*Challenges*.
1. Answer these from the Fútbol Playa Badajoz profile:
(a) Who was the club's manager?
(b) In which autonomous community was the club based?
(c) Where did the club finish in its group in 2023–24?
2. Write out the Fútbol Playa Badajoz profile word for word from "Association football club" to "Federativos Eusebio Bejarano.".
++++ Text excerpt
Fútbol Playa Badajoz
- Full name: Fútbol Playa Badajoz Club Deportivo
- Founded: 2023
- Dissolved: 2024
- Ground: Eusebio Bejarano, Badajoz, Extremadura, Spain
- President: Elisabet García
- Manager: John Angarita
- 2023–24: Segunda Extremeña – Group 2, 2nd of 13 (promoted via play-offs)
| Home colours | Away colours |

= Fútbol Playa Badajoz CD =

Association football club

Fútbol Playa Badajoz Club Deportivo was a Spanish football club based in Badajoz, in the autonomous community of Extremadura. Founded in 2023 and dissolved in 2024, the club held home games at Campos Federativos Eusebio Bejarano.
++++++++
++++ Provided data
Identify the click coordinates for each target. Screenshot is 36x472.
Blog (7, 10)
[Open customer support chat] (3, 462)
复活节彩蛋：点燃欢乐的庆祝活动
++++++++
*The solutions*.
1.
(a) John Angarita
(b) Extremadura
(c) 2nd of 13 in Segunda Extremeña – Group 2, and it was promoted via the play-offs.

2.
Association football club

Fútbol Playa Badajoz Club Deportivo was a Spanish football club based in Badajoz, in the autonomous community of Extremadura. Founded in 2023 and dissolved in 2024, the club held home games at Campos Federativos Eusebio Bejarano.